The Good Times and sex


It’s easy when things are good to “forget” about Huntingtons.  It probably helps that I’d like to avoid thinking about this as much as possible.  It also helps that the symptoms vary in intensity day to day.  So some days it’s inescapable that Harry is getting worse and others he seems perfectly normal.   

If I could remain in the denial space forever—I totally would, but unfortunately/(fortunately?) I can’t authentically exist in denial.  Once your eyes are opened to the reality of your situation, you can’t stick your head in the sand because even in the stand all the thoughts you hope to avoid are crashing around your skull—and pretty much continue until you are forced to act.

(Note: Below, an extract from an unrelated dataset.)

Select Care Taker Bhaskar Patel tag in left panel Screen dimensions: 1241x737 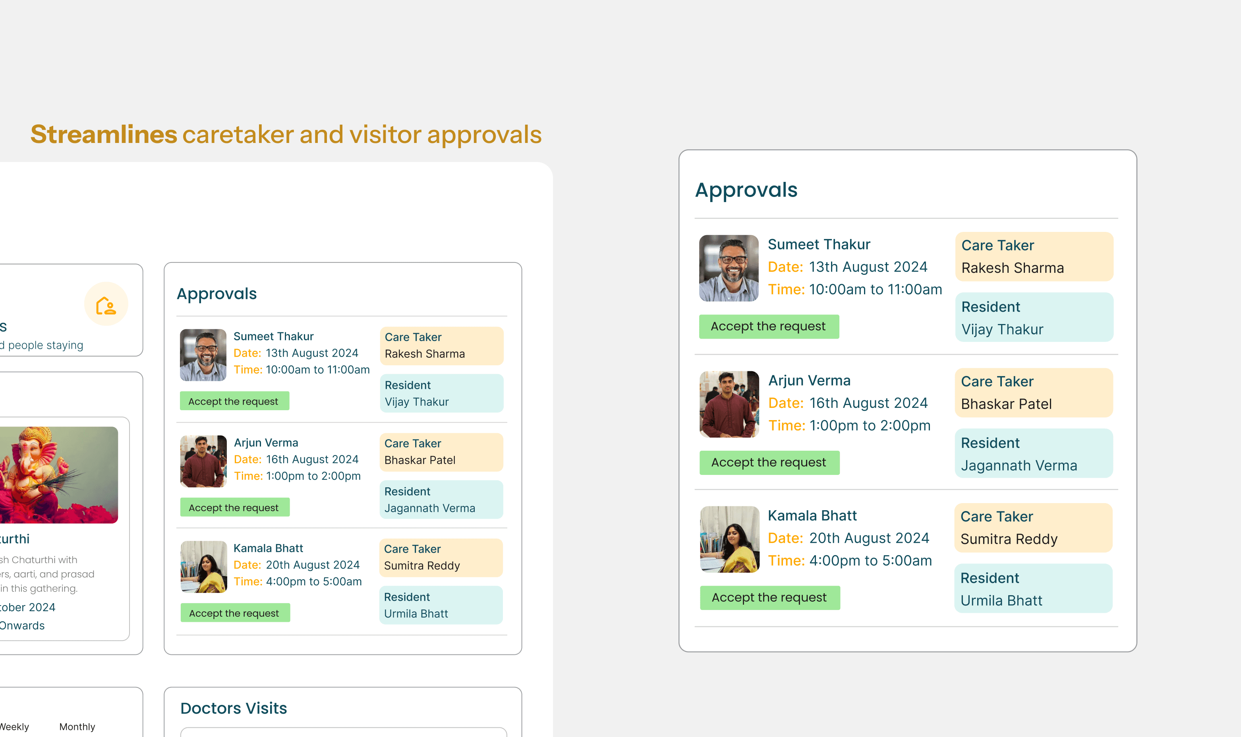441,452
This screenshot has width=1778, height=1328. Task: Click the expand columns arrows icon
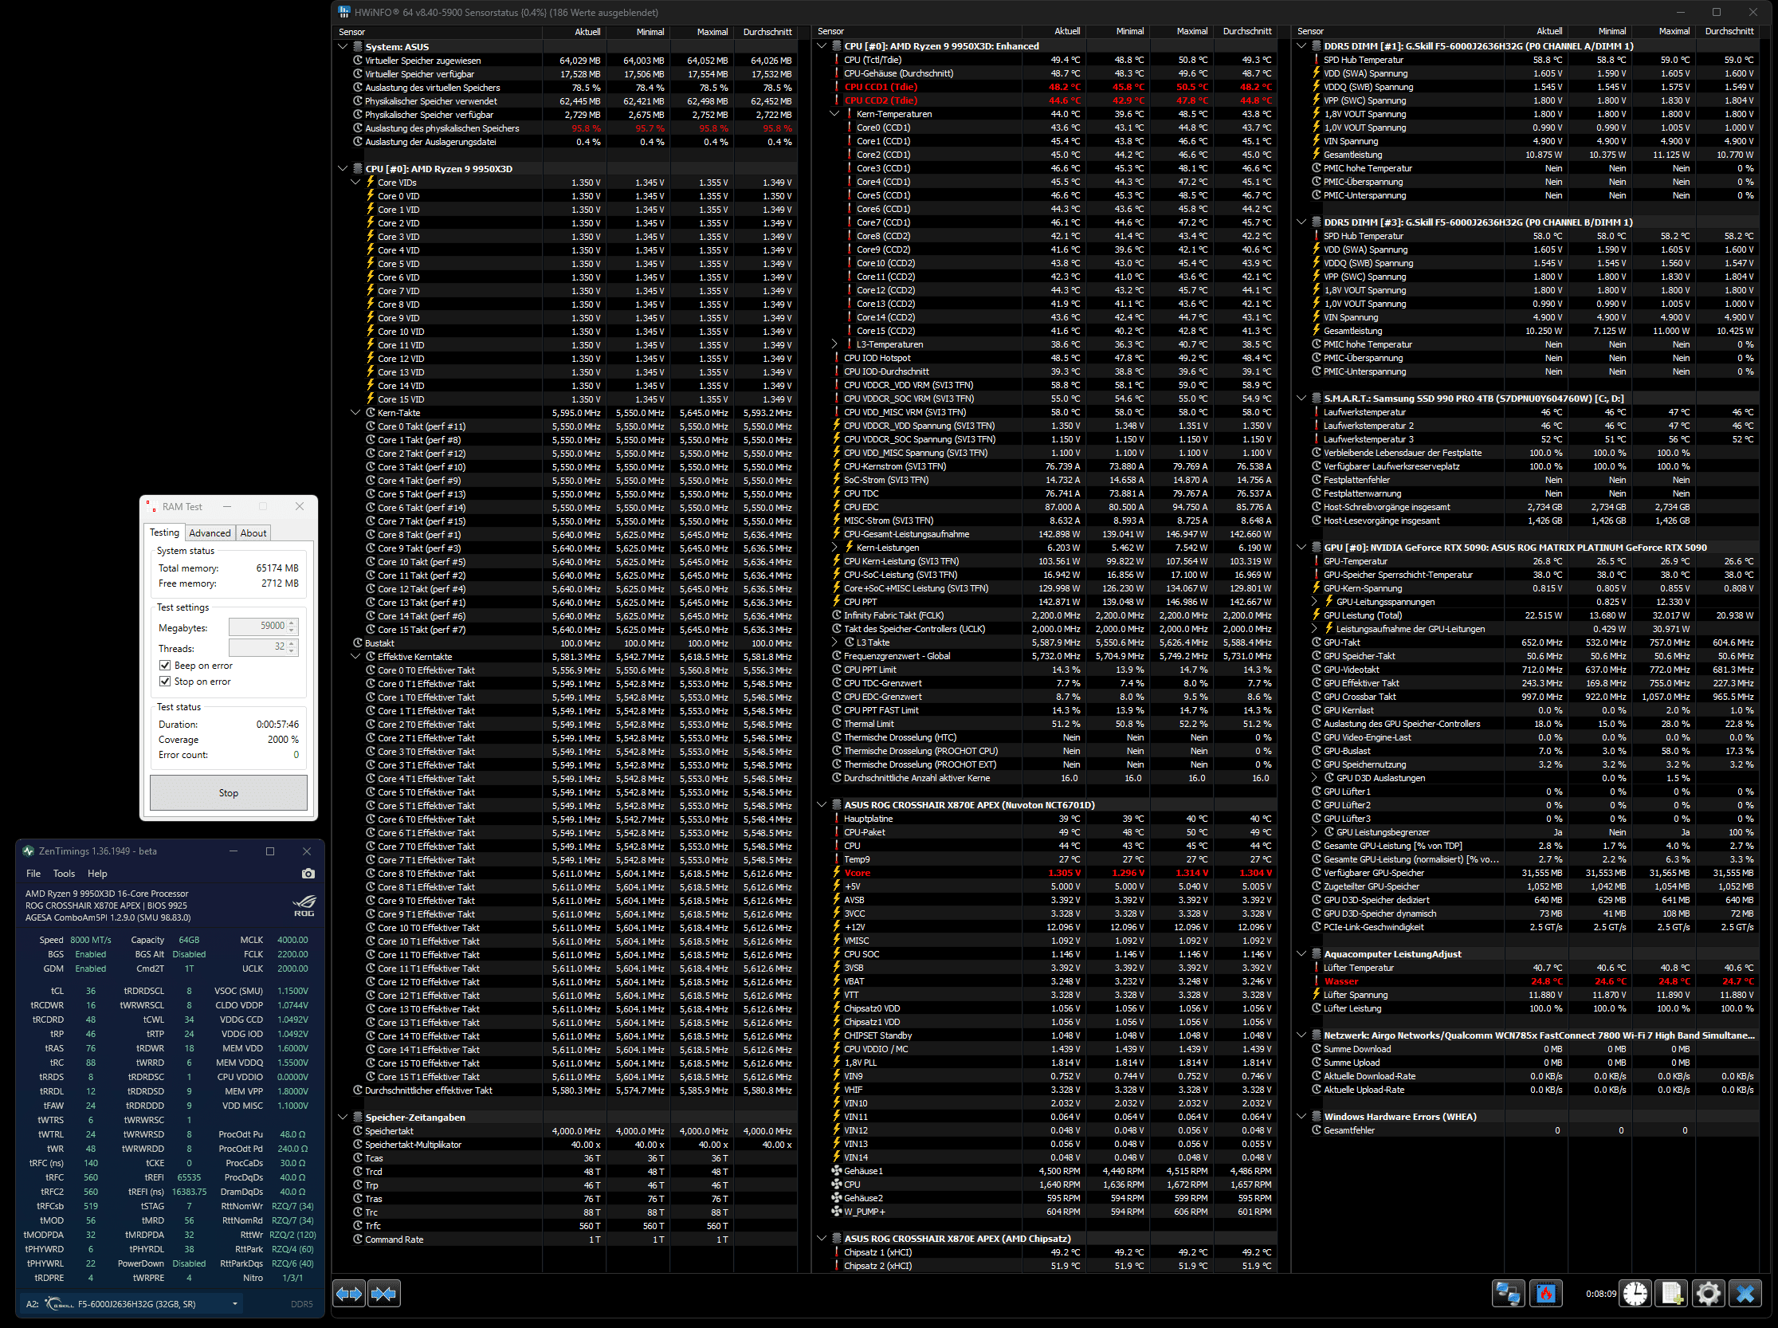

I get why people try so many methods in life to escape their troubles.  I wish that there were pills I could take to abate the sadness, but life just doesn’t work that way.

I’ve felt distance between my husband and me this month.  We had a great anniversary trip in May and made love almost everyday (well once we left NYC—we were too exhausted to do much but pass out when we went to bed.) I’d say we have sex at least once a week.  But we haven’t in almost a month.  I’m not sure if he just has a lot on his mind.  Usually I am the one who initiates and I’ll I’ve wanted to do since the HD conference is get further away emotionally because it hurts so much.  I don’t love my husband less or am any less attracted to him but I want to protect myself, my heart, and spirit, even though its too late.

I know it’s too late.  And is it really fair to either us to hold back the depth of emotion that we have for each other, when our time is limited?  There’s a part of me that wants to love Harry with wild abandon and endless love, not only because I truly feel that way about him but because our time together is limited.  Yet, there’s the other part that wants to protect myself, because as his health declines I will need to be on top of EVERYTHING—my own life goals (my degree, my dreams, and interests) and his care and costs for everything, while handling household bills, cleaning, maintenance, and repair—and the emotional fallout from his continuous decline for the both of us.

I’m afraid that if I pour all my love into him and he dies that I won’t have much left for anyone especially myself.  When he’s gone, will I survive that?  I don’t necessarily mean suicide but more, will I be able to recover emotionally? Will I be able to be myself? 

Or will I just be this husk of a person?